Edmonton zone hospitals told to take extra inpatients to ease emergency room pressure
CBC
A long weekend surge of patients and increasing number of hospital units under stress has prompted Alberta Health Services to purposefully place inpatients in hallways.
A memo sent to doctors Tuesday working in Edmonton zone hospitals says every hospital unit should be taking one more patient than it has room for to help free up space in emergency rooms, and that all units need to have a hallway patient at all times.
"This is being done to support patient flow throughout the entire Edmonton Zone and keep EMS available in the community," Alberta Health Services spokesperson James Wood said in a Wednesday email.
AHS also told staff to review inpatients to see who could go home or return to long-term care centres to make space in hospitals.
Wood said the measures aren't "the preferred method to provide care" but are necessary for the next 24 to 36 hours.
Hospitals are also seeing more patients who require isolation, he said. He didn't say by publication time whether the hospital outbreaks and patients needing isolation are because of COVID-19.
Dr. Paul Parks, president of the emergency medicine section of the Alberta Medical Association, says it's alarming to see hospitals being told to take surge measures during the summer, which is usually the slowest time of year.

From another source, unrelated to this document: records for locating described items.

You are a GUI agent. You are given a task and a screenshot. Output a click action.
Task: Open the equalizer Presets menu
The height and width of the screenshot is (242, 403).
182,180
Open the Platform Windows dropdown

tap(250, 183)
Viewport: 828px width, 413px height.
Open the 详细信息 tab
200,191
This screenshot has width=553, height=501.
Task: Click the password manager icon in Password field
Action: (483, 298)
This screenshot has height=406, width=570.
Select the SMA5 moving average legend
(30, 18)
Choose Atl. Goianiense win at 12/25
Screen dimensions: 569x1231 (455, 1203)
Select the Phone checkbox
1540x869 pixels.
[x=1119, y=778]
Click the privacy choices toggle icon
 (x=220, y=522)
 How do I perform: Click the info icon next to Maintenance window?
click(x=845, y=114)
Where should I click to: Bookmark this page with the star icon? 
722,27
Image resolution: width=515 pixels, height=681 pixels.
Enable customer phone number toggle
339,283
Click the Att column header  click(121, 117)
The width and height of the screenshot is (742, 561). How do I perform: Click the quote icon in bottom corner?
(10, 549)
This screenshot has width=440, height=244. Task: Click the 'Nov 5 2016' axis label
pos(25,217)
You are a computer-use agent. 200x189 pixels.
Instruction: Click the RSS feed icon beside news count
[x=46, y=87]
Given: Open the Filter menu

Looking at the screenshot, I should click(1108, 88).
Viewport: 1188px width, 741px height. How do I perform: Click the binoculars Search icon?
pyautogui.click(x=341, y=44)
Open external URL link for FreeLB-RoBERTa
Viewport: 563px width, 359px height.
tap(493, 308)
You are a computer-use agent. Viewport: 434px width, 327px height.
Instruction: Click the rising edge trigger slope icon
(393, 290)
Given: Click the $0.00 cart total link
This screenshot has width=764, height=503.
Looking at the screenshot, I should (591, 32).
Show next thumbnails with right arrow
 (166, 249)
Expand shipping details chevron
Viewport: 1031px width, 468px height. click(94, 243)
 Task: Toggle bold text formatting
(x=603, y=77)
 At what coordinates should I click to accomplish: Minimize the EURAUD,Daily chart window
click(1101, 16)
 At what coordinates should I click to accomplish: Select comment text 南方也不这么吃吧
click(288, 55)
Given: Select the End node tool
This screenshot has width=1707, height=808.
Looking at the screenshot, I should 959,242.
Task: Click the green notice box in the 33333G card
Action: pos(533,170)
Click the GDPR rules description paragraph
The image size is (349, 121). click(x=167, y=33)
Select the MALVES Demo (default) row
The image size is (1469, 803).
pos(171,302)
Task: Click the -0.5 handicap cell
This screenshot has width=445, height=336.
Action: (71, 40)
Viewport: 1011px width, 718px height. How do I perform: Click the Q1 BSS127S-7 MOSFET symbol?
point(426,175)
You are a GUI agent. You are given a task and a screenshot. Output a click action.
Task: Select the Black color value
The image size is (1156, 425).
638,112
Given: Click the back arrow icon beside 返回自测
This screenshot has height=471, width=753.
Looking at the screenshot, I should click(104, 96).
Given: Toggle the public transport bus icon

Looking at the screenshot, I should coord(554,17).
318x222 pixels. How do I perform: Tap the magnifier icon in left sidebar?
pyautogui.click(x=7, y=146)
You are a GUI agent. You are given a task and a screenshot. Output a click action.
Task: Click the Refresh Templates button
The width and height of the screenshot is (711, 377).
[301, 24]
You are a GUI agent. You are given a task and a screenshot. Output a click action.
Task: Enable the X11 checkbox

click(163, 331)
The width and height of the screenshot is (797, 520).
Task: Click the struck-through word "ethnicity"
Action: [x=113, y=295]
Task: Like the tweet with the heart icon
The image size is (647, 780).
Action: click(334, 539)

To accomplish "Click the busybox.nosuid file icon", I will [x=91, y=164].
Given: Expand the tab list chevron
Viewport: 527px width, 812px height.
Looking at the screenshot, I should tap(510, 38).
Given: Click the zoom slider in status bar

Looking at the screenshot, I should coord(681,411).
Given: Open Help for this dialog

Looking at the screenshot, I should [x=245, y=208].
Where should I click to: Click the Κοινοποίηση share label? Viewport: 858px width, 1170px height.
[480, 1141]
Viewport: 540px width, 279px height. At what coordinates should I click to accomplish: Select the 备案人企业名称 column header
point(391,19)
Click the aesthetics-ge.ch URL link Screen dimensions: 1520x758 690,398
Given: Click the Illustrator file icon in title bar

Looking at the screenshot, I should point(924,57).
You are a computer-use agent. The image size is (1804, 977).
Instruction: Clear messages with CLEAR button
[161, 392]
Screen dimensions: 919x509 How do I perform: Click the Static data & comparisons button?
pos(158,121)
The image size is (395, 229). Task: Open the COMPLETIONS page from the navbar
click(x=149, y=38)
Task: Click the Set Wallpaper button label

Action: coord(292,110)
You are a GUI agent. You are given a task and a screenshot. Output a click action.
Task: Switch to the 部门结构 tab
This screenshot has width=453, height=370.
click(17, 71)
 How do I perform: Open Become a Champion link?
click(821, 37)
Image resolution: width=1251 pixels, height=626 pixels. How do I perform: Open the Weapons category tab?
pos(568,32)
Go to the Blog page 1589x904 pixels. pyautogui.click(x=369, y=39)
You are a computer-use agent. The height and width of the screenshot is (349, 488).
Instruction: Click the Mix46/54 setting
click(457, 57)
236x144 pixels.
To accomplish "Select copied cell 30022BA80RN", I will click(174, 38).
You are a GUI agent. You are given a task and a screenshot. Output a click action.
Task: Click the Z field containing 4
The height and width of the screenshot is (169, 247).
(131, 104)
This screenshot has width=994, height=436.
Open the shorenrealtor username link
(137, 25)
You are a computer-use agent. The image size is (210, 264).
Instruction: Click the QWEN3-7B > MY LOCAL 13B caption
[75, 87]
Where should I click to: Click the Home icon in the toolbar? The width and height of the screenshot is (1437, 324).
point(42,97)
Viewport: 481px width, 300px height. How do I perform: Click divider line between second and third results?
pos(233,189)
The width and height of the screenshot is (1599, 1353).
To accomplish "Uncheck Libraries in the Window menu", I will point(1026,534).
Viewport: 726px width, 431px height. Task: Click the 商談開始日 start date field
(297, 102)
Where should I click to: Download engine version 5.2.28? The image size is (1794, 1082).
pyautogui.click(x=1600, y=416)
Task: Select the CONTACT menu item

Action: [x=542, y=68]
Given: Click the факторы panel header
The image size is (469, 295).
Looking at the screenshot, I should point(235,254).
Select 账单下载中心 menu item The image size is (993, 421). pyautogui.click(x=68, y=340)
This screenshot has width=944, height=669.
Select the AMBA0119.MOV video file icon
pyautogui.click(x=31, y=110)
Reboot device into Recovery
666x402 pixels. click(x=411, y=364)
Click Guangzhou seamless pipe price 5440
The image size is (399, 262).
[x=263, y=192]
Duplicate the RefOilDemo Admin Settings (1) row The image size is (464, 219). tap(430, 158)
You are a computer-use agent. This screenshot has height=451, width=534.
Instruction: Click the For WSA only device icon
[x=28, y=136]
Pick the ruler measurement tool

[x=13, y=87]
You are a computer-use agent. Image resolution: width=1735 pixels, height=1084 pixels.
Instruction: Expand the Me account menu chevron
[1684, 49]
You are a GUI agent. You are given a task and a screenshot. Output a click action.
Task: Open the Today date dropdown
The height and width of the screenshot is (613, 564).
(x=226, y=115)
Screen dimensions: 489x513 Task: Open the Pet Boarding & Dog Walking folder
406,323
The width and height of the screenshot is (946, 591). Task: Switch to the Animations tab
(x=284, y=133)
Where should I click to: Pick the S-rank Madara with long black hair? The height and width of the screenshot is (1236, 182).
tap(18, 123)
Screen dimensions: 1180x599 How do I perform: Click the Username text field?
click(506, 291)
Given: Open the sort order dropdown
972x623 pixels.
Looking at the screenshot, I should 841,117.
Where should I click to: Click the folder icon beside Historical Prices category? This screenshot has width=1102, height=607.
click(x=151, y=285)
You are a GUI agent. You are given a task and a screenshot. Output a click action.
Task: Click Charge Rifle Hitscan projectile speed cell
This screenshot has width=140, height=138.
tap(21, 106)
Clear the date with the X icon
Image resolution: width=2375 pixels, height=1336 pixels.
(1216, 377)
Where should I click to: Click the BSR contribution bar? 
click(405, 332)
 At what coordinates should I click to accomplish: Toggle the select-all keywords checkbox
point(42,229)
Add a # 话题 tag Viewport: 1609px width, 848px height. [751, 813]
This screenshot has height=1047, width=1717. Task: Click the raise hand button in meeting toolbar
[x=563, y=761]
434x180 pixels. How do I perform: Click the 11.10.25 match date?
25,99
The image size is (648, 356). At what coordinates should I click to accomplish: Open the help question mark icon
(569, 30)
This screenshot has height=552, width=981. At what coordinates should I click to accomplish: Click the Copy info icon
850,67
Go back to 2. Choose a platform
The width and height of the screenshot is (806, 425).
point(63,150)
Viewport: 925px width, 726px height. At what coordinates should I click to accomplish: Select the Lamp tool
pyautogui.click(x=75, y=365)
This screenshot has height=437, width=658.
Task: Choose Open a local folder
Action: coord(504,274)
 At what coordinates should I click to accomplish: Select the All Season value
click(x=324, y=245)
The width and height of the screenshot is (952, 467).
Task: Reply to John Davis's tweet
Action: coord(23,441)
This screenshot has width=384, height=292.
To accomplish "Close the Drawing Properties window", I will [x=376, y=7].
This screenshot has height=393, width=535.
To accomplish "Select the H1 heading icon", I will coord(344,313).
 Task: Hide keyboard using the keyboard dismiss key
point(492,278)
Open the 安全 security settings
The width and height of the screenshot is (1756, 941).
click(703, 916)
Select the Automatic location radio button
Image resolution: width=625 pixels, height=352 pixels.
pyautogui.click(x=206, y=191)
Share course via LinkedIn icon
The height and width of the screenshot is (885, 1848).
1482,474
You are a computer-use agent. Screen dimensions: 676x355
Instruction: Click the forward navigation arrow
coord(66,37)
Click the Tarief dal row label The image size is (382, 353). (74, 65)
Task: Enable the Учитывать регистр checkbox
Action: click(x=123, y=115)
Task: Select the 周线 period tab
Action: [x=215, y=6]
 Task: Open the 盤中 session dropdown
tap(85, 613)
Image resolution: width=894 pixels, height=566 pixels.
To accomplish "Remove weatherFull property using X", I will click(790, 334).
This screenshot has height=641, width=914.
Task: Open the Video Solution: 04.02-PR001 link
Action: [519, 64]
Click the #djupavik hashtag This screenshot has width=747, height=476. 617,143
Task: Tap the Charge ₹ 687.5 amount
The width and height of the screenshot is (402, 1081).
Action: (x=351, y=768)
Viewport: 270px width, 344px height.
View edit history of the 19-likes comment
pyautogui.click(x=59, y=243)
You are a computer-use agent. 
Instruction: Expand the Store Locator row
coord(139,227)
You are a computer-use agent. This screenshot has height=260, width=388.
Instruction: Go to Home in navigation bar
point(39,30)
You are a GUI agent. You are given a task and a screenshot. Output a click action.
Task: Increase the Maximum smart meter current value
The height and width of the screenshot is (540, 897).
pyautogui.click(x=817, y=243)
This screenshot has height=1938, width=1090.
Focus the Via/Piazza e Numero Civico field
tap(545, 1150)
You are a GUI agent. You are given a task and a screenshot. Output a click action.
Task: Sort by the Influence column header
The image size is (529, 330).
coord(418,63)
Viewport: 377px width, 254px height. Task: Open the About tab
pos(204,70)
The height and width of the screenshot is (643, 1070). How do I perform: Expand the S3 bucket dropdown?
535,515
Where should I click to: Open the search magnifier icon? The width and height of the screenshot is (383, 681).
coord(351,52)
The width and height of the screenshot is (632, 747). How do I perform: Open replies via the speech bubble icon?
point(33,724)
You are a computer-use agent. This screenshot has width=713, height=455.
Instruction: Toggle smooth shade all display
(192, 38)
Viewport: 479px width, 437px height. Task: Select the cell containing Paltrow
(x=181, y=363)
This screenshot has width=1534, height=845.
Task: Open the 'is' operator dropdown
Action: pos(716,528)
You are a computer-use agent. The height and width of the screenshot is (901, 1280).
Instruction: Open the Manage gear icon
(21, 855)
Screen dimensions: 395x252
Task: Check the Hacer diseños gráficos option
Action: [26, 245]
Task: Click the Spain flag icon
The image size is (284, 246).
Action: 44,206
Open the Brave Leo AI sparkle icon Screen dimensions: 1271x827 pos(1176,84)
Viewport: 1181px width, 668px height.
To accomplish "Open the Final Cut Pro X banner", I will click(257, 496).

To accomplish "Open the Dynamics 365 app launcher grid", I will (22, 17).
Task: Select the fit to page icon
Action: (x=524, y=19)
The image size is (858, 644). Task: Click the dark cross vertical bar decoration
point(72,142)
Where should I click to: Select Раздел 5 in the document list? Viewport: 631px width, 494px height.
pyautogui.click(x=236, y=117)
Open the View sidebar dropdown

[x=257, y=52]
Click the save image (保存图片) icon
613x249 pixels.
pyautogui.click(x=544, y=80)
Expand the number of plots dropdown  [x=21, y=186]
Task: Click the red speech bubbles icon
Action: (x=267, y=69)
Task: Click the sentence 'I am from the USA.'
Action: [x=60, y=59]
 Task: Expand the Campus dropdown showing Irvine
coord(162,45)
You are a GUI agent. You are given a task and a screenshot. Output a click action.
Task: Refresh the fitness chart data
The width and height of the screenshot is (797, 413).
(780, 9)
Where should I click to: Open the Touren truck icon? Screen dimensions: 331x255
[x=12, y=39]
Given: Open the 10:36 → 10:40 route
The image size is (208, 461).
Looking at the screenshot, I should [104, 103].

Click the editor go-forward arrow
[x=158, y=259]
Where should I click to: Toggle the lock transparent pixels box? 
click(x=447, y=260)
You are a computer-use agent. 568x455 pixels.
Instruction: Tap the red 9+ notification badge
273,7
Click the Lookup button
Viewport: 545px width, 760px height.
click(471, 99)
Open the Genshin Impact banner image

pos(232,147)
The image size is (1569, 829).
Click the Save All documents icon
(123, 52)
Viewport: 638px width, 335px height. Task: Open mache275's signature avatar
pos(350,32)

"That's how bad our current state is right now, that we have to implement these policies and processes so that we can care for the next sick people that are out in the waiting room," said Parks, who is also an emergency room doctor in Medicine Hat.
He said the scenario does not bode well for the coming fall, when respiratory infection rates typically prompt more hospitalizations.
Hospitals stretched to their limits and ERs have a trickle-down effect on ambulance services, which have also been taxed in Alberta.
Parks said when there are no beds in emergency rooms, paramedics must wait with their patient until they can hand them off into the hospital's care, and this leads to a shortage of available ambulances.
Although the Edmonton area is the eye of the current storm, he says conditions are similar in emergency rooms across the province.
Some health-care workers are already squeezing inpatients into unconventional spaces such as storage rooms, he said.
"I would say it's absolutely disaster-mode operation kind of level," Parks said.